Elevated Cardiac Troponin Levels Linked to Post-Operative Myocardial Injury, Death in Noncardiac Surgery Patients

Myocardial injury after noncardiac surgery (MINS) is common and associated with substantial mortality, according to findings from the vascular events in noncardiac surgery patients cohort evaluation (VISION) (Anesthesiology 2014;120:564–78).

The authors conducted the study because of emerging evidence that some patients experience myocardial injury in the perioperative period which, while not meeting the diagnostic criteria for myocardial infarction, still puts these individuals at risk for poor prognosis. VISION is a large, international, prospective cohort study evaluating complications after noncardiac surgery.

The authors defined MINS as prognostically relevant myocardial injury due to ischemia that occurs during or within 30 days of noncardiac surgery, with a peak cardiac troponin T (cTn) level of 0.03 ng/mL as the threshold for MINS.

This study involved 15,065 patients at least 45 years of age who underwent inpatient, noncardiac surgery and had cTn levels measured during the first 3 post-operative days. Patients whose cTn elevations were adjudicated as having non-ischemic etiologies, such as sepsis, were excluded.

The researchers found that MINS independently predicted 30-day mortality, with an adjusted hazard ratio of 3.87, and that it explained about 34% of deaths that occur within 30 days after noncardiac surgery, the highest population-attributable risk of the perioperative complications explored in this study.

Overall 8% of subjects had MINS, but only about 40% of them would have met the universal definition of myocardial infarction and <16% experienced ischemic symptoms. According to the authors, these findings highlight the need for clinical trials to establish strategies to prevent and treat this important complication of surgery.

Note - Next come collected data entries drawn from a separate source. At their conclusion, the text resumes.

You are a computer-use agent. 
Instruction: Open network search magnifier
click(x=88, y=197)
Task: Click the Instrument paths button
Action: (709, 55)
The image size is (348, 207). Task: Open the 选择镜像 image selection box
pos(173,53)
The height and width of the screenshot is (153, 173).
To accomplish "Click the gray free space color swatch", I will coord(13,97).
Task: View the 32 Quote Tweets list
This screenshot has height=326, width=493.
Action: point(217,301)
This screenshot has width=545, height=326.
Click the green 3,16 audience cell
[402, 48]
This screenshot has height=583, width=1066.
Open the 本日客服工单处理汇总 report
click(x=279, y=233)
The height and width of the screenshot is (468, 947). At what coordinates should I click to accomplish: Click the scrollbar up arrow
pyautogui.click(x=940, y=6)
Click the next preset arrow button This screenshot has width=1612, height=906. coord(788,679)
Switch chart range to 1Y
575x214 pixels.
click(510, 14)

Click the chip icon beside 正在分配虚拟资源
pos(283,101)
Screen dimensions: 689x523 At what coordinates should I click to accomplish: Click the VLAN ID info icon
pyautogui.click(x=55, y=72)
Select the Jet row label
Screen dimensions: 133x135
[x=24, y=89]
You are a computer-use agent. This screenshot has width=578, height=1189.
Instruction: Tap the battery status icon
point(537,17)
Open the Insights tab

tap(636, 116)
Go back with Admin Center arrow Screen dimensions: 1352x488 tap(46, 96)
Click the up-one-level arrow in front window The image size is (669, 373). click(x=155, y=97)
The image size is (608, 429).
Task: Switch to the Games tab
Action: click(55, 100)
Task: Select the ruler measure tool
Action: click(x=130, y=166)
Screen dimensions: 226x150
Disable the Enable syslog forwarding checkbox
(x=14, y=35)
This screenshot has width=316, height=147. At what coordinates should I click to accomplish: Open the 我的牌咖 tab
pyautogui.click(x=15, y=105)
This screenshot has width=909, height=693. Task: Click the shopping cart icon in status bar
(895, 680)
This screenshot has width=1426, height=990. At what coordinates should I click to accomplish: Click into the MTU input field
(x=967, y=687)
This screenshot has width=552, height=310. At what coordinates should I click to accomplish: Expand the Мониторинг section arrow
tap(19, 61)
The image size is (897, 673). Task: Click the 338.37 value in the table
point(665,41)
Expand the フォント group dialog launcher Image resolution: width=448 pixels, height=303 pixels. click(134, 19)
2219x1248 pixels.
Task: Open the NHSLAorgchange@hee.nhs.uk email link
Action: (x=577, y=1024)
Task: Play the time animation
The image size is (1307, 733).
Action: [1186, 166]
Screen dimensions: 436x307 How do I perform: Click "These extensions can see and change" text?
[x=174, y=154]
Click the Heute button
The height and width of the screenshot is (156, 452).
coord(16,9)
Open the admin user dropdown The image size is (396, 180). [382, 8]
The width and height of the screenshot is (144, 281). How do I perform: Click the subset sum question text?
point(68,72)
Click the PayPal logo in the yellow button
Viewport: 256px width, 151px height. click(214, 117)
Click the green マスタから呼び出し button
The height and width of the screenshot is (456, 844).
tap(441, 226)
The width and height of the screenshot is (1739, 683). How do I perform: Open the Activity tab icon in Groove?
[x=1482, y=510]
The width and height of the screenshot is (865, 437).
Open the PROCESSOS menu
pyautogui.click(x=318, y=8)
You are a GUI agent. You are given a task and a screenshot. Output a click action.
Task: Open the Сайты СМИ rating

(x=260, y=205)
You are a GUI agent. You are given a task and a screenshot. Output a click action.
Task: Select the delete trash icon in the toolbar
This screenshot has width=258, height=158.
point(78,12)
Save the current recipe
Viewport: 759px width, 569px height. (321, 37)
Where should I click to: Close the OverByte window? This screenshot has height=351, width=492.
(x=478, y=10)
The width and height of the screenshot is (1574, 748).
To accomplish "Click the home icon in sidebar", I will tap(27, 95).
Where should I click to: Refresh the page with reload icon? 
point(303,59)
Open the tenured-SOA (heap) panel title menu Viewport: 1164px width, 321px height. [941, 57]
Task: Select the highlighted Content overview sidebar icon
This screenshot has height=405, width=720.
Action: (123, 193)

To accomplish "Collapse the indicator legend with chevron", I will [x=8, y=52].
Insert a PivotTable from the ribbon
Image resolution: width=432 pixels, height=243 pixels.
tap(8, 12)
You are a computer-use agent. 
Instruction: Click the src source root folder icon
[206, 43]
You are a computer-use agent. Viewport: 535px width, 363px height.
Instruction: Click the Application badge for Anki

FT4 Immunoassay Misclassifies Hypothyroidism in Comparison to LC-MS/MS

A pilot study found that in comparison to liquid chromatography-tandem mass spectrometry (LC-MS/MS), the direct analogue immunoassay method for measuring serum free thyroxine (FT4) concentrations results in many patients being misclassified as having subclinical hypothyroidism, when they actually have overt hypothyroidism (Clin Chim Acta 2014;430:121–4).

The authors were interested in exploring the performance of FT4 direct analogue immunoassays because they are known to be influenced by changes in binding protein concentrations, and appear to perform poorly in individuals with thyroid disease. At the same time, LC-MS/MS has been shown to correlate better with log thyroid stimulating hormone (TSH) and with the gold standard equilibrium dialysis method.

The study involved 53 outpatient samples received at the NIH Clinical Center with elevated TSH levels but FT4 concentrations within the laboratory reference interval. In all, 17 samples were excluded because the patients they came from had known thyroid disease or were receiving thyroid hormone replacement therapy or other medications known to affect FT4 or TSH values. From the remaining 40 samples, 65% (26) had either or both FT4 or free triiodothyronine (FT3) levels below LC-MS/MS reference levels. The researchers also found bias between the LC-MS/MS and immunoassay values, with FT4 immunoassay values being on average 48% lower than LC-MS/MS values and FT3 immunoassay values being on average 36% higher.

The authors indicated they intended to confirm these findings in a larger follow-up study in which they first measure FT4 via LC-MS/MS with selected samples analyzed with immunoassay.